Dried, aged inner bark
Pau D’arco, as it is known in Brazil, or Lapacho, as it is known in Argentina, is an antibacterial, anti fungal, immune stimulant, alterative, bitter tonic, anti-inflammatory, and tonifying cleansing herb for the blood, liver, and lungs. It’s perhaps the best known South American remedy for a plethora of conditions and as a tonic herb. It’s shown to give relief from candida and a host of other infections and pain relief from chemotherapy and arthritis. It’s also helpful for clearing infections of the urinary tract. It demonstrates a marked anti-oxidant effect and has been shown to be an effective inhibitor of bacteria, viruses, parasites and fungi.It’s been shown to be effective at treating candida, cystitis, inflammation of the cervix and prostate, inflammatory diseases, chronic fatigue syndrome, cancers, and tumors. It is an immune enhancer and considered a cure all in South America. Brazillian researchers have suggest that the chemical constituents of the herb, mainly one called lapachol, counteract the growth of tumors in the body by inhibiting their growth and oxygen metabolism. Another Brazillian study indicated that the herb is useful in treating candida and penicillin resistant strains of Staphylococcus aureus. This makes the tree an important herbal antibiotic against internal viral infections and external skin conditions such as psoriasis and ringworm.

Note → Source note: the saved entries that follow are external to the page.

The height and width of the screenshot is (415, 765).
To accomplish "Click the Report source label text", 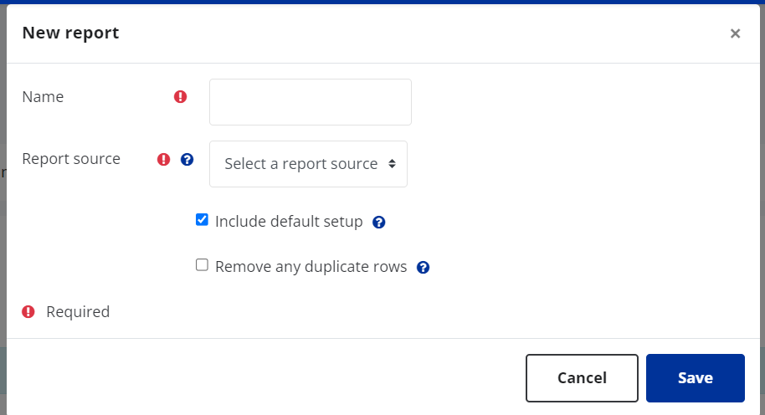I will tap(71, 158).
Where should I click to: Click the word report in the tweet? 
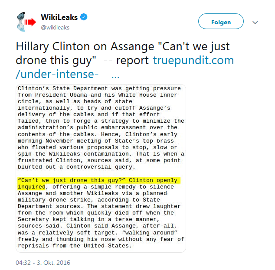click(132, 60)
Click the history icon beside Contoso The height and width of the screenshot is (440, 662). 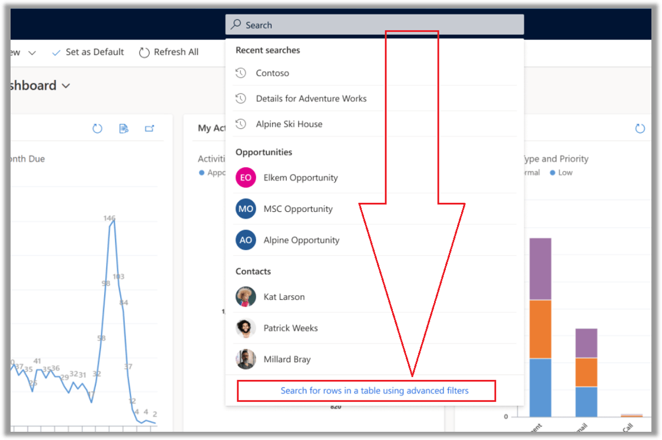click(x=241, y=73)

Many Indigenous peoples of South America prize Pau D’arco, or Lapacho, as a cure all. The Incas and their descendants, the Callawaya of Brazil are reported to have used this herb in traditional medicine to treat a variety of ailments, including wounds, fevers, dysentery, intestinal inflammations, cancers, and snake bites. It’s occasionally used as an additive to the entheogenic drink Ayahuasca. In South American folk medicine it is also listed as a diuretic, sedative, decongestant, and hypotensive.
Flavor Profile and Energetics
Cooling, dispersing, pungent, bitter, increases Vata, decreases Pitta and Kapha
In an ointment, apply freely to wounds. As a tincture, 2ml three times daily. As a decoction, the traditional South American preparation, a preparation of one ounce of bark per pint of water drunk two to three times daily to treat infections such as cystitis and candida.
Combine with more pleasant tasting herbs, such as corn silk, ginger, licorice, or spearmint.